Saved entries:
**********

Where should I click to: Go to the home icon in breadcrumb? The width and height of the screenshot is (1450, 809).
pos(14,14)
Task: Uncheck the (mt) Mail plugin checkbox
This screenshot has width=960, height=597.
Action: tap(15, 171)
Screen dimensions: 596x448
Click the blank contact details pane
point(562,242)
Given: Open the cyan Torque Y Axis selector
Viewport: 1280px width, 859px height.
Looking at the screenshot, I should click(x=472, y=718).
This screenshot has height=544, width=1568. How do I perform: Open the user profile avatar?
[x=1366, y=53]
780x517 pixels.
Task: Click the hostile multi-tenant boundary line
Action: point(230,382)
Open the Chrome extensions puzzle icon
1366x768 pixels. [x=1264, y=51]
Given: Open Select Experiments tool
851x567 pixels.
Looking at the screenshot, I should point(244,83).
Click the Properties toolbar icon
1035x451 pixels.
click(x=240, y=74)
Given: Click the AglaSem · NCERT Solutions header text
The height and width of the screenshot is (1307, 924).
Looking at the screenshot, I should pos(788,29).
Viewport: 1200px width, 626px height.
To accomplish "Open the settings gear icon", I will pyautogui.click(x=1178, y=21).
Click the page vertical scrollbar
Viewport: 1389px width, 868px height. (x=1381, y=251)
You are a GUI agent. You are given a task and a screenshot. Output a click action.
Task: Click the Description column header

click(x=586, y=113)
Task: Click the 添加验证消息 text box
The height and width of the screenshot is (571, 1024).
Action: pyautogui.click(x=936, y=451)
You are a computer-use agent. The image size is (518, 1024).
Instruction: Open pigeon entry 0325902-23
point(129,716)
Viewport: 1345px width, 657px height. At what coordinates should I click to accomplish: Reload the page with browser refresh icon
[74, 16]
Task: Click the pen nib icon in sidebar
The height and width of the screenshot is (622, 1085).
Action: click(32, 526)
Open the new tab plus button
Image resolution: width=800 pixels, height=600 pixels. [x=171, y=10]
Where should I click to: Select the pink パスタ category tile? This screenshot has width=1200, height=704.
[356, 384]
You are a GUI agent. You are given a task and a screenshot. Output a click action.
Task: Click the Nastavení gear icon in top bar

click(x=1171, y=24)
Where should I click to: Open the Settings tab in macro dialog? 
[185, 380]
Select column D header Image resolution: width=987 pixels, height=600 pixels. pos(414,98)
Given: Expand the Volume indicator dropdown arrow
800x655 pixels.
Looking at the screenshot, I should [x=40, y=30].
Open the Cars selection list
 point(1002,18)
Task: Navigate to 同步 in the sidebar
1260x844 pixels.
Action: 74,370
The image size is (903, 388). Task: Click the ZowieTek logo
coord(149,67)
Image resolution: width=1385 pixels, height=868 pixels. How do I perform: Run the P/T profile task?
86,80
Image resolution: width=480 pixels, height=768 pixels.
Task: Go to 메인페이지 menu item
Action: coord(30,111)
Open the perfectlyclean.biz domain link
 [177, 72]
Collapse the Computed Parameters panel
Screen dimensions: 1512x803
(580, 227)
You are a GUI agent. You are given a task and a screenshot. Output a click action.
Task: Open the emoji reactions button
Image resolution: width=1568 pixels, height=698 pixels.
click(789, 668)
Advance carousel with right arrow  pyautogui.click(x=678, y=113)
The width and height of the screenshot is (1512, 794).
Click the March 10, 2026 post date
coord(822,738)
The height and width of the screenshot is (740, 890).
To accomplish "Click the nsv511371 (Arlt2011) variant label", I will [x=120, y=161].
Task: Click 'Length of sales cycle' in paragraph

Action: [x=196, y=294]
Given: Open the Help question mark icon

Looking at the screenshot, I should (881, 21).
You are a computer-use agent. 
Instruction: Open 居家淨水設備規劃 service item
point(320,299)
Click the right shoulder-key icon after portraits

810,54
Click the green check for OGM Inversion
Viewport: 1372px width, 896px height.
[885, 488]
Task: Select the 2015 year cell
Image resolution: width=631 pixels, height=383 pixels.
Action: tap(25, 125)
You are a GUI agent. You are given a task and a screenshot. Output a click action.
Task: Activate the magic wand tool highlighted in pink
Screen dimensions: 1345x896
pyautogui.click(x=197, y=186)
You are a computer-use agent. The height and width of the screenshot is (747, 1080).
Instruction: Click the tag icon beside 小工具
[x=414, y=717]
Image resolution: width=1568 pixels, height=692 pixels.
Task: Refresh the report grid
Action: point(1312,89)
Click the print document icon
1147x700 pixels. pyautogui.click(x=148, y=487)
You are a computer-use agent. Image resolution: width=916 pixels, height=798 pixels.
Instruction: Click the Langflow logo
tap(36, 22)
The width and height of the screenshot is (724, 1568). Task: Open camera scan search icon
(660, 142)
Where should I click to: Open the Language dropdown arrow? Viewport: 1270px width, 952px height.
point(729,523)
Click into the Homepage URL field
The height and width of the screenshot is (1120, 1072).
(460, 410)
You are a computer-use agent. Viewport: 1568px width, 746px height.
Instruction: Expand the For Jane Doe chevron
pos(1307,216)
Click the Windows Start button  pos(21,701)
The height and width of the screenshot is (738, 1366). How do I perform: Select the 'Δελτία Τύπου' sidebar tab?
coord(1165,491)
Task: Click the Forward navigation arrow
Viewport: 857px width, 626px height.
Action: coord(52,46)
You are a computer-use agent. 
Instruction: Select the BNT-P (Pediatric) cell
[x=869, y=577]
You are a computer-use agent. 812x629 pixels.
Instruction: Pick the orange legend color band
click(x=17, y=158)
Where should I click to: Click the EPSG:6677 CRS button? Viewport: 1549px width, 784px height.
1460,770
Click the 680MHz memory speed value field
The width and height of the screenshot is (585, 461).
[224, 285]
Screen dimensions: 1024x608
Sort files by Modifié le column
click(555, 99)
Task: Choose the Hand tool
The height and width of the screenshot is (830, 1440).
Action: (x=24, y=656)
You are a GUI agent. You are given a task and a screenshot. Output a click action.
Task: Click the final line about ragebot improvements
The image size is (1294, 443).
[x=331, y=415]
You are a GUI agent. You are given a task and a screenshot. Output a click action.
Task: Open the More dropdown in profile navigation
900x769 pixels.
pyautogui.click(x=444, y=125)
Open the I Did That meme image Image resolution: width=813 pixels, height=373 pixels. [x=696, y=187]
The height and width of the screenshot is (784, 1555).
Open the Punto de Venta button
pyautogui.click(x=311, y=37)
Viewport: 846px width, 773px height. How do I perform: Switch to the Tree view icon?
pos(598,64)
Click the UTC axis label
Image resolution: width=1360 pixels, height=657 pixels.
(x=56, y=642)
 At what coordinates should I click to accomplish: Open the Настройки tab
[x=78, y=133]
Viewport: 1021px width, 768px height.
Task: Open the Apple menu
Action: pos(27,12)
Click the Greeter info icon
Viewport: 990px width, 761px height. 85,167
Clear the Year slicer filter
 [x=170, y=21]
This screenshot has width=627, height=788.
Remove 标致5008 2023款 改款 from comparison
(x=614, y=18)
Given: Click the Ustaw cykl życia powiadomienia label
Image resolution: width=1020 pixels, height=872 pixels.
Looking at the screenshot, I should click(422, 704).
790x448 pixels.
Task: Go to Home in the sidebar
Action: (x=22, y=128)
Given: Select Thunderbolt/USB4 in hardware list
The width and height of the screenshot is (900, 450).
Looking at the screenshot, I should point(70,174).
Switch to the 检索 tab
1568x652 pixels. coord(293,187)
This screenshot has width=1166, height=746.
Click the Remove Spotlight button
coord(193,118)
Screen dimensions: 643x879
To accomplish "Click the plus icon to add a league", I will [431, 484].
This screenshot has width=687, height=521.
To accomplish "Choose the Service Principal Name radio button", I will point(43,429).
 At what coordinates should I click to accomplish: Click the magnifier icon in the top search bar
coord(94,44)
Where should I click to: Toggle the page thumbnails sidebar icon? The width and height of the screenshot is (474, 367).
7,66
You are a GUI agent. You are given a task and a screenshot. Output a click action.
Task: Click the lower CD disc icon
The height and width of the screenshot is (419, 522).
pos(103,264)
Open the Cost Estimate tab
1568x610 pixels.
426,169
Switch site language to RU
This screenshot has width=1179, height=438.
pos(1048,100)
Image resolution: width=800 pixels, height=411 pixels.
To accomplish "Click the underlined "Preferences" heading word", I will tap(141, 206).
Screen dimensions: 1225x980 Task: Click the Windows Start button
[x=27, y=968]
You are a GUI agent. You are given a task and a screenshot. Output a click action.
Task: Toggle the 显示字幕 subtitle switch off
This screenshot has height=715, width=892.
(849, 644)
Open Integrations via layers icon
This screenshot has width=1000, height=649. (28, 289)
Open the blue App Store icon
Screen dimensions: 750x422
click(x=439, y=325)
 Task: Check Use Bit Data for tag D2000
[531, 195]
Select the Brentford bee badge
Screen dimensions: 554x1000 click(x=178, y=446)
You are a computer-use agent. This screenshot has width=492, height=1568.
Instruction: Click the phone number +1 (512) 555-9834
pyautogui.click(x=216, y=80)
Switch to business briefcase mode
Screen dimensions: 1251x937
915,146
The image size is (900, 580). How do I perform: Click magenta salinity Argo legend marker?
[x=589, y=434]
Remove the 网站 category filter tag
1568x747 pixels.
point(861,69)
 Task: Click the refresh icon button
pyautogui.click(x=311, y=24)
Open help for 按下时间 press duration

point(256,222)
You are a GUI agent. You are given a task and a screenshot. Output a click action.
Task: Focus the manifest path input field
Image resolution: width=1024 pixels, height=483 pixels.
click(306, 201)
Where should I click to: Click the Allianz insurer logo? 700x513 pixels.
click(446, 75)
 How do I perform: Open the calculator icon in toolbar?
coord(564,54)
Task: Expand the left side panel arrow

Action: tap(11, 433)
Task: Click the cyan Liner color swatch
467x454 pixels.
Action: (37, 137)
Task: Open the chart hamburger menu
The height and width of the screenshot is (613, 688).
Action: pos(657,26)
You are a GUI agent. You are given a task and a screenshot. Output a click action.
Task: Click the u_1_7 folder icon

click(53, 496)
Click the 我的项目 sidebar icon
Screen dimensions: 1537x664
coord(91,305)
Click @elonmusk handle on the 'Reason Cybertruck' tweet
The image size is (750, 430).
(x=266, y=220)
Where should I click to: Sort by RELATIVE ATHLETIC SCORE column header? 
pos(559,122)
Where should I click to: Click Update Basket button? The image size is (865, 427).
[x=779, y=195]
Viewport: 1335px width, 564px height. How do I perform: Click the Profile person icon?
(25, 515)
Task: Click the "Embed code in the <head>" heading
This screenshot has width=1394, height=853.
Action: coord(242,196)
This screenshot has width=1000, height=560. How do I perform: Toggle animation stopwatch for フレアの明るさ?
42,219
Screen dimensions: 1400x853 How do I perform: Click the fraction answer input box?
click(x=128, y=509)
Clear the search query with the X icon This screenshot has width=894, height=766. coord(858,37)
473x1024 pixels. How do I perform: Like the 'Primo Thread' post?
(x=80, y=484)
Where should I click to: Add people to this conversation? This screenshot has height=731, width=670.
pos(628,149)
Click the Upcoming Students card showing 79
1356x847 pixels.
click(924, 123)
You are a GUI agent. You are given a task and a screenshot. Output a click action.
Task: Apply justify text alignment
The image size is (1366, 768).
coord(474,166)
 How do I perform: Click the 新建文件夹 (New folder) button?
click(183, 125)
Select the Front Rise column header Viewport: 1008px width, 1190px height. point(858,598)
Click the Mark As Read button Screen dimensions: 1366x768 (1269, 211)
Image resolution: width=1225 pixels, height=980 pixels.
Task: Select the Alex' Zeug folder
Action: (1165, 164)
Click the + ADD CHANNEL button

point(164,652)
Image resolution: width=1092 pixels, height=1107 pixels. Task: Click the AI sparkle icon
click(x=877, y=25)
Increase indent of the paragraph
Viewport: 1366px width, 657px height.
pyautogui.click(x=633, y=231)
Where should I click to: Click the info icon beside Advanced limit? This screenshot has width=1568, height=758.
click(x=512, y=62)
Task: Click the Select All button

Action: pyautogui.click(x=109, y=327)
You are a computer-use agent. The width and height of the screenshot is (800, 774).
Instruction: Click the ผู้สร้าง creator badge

**********

GOAL OF THE EXERCISE —
Using the entries above, find all lines with "text". Copy them.

WRITTEN RESPONSE —
Given: Click the AglaSem · NCERT Solutions header text
Task: Click the 添加验证消息 text box
Task: Apply justify text alignment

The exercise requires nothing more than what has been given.